Wednesday, February 14, 2018

China's Massive Investments In Africa

CHINA

No Return Policy

It’s no secret that China has sought to expand its influence in recent decades over the African continent by way of large-scale infrastructural and business investments.
Recent figures by cross-border investment monitor fDi Markets place Chinese foreign direct investment in Africa at over $25 billion in 2017 alone – a number that dwarfs US investment in Africa many times over for that same year.
But the shiny new buildings, railways and government buildings in Africa that have come to symbolize the strength of the Sino-African alliance come with risks not mentioned on the original price tag.
The French daily Le Monde recently reported that the African Union’s new Chinese-funded headquarters in Addis Ababa had one feature not laid out in the original blueprint: a backdoor into the African Union’s computer network that allowed China to spy on the institution for five years.
The BBC reported that the Chinese ambassador to the AU quickly rebuffed the claim.

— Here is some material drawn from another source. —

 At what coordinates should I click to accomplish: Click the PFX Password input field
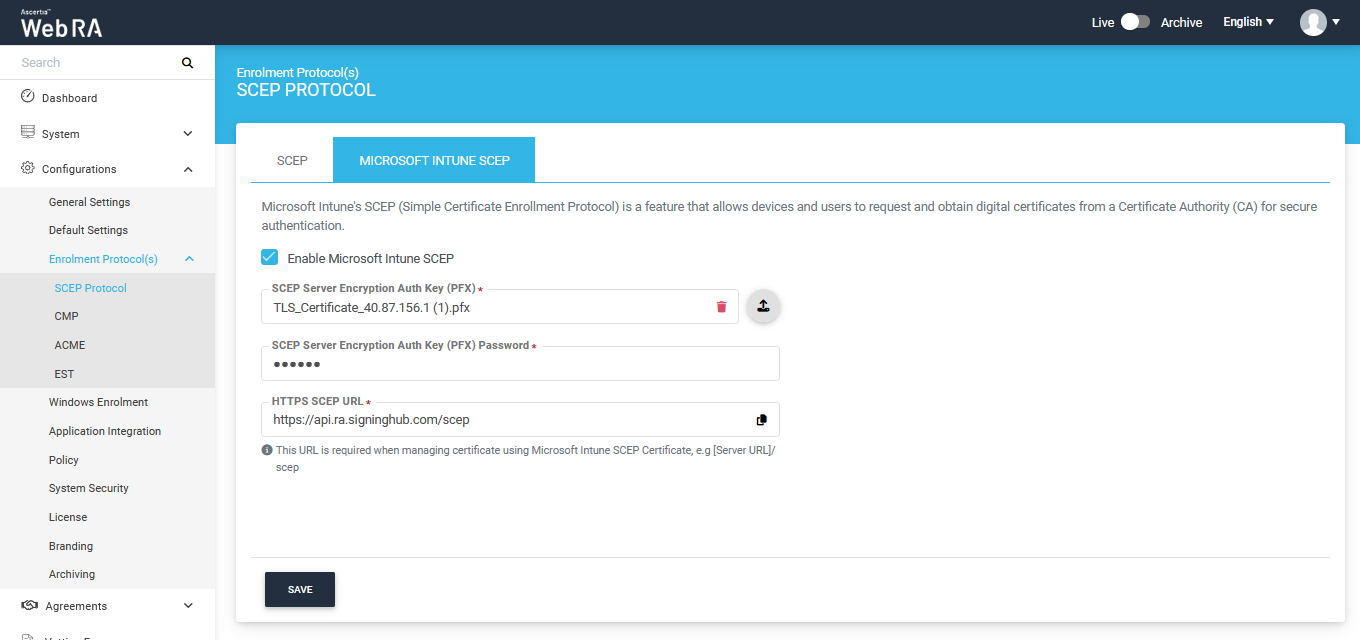coord(520,364)
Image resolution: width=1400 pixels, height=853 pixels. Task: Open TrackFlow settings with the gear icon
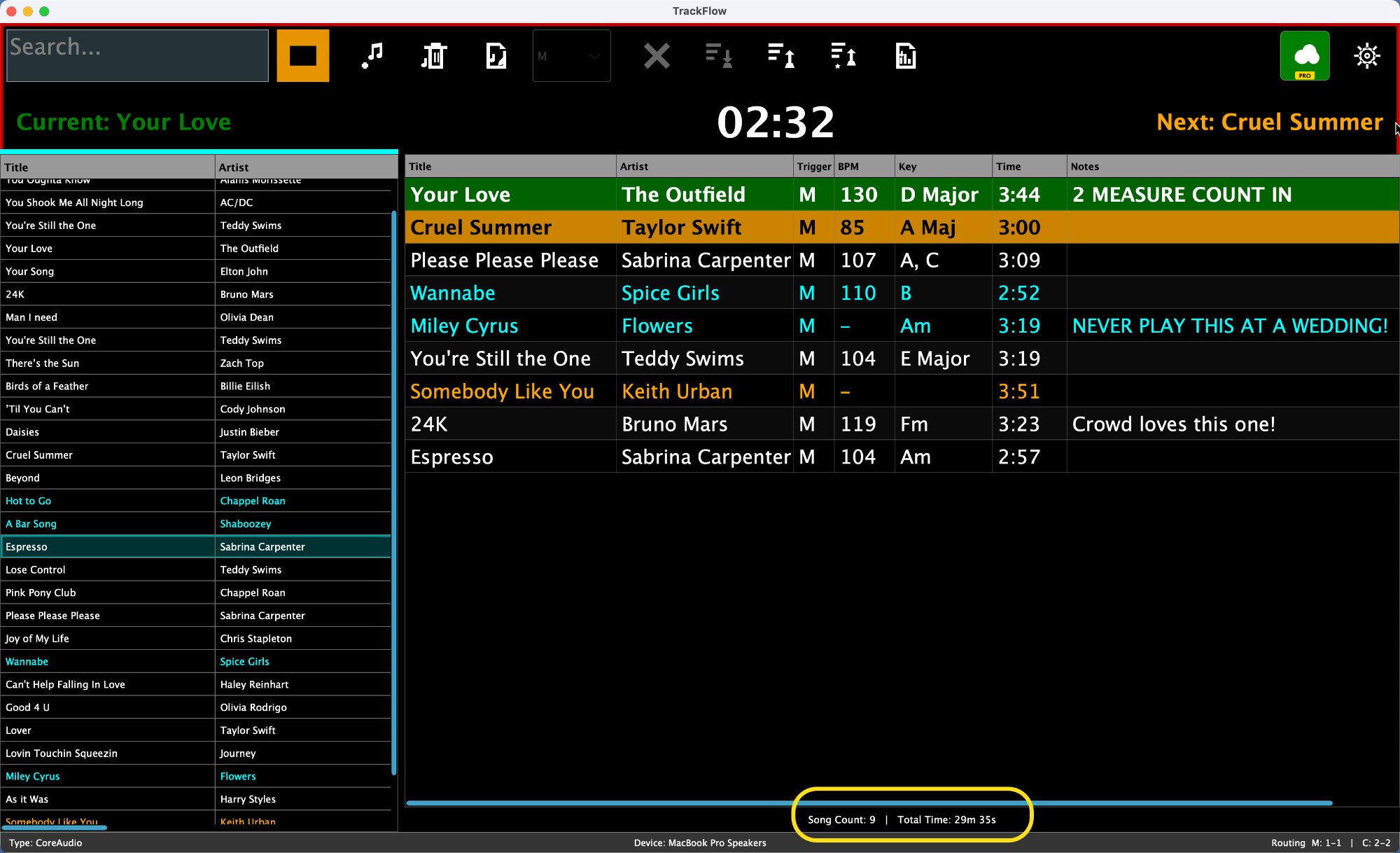tap(1366, 55)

But that didn’t stop the African Union from debugging the institution and rebuilding cybersecurity programs from the ground up.
Such a violation of trust would have surely put a kink in most bilateral relationships – think of the scandal that ensued after it was suggested that the NSA had wiretapped phone calls involving German Chancellor Angela Merkel.
But just days after the Le Monde report was published, Ethiopia and China announced plans to strengthen their partnership, according to Chinese state news.
Ethiopia, one of the world’s poorest countries, has greatly benefited from Chinese largesse – Beijing has built entire neighborhoods in Addis Ababa, a $475-million light-rail system and the $200-million AU complex, the Los Angeles Times reported.
That’s not to mention other projects across Sudan, Nigeria and Kenya – where China recently finished another $4-billion railway.
Such investments are a strategic move for China, which once sought to win the hearts and minds of Africans through the construction of passion projects like stadiums, but now is seeking to cement a strategic geopolitical and economic position on a continent largely ignored by the West, the Financial Times reported.
It’s working: By 2014, trade between China and Africa had risen 20-fold to $220 billion compared to where it stood in 2000, and a 2016 Afrobarometer survey of 36 African nations found that 63 percent of Africans thought China’s influence was “somewhat” or “very positive.”
Influence isn’t just a one-way street, either, writes Quartz. More and more Chinese are setting up shop permanently on the African continent, while one can find African entrepreneurs running factories and other companies in China.
China sees Africa as a testing ground for its strategy of exporting authoritarian development models by way of large-scale investments – the exact opposite of Western efforts to spread liberal democratic capitalism, the Economist reported.
But Beijing still runs the risk of everything being for naught if its billions invested don’t produce economic gains, the Economist posits – and such expensive buys often don’t come with a return policy.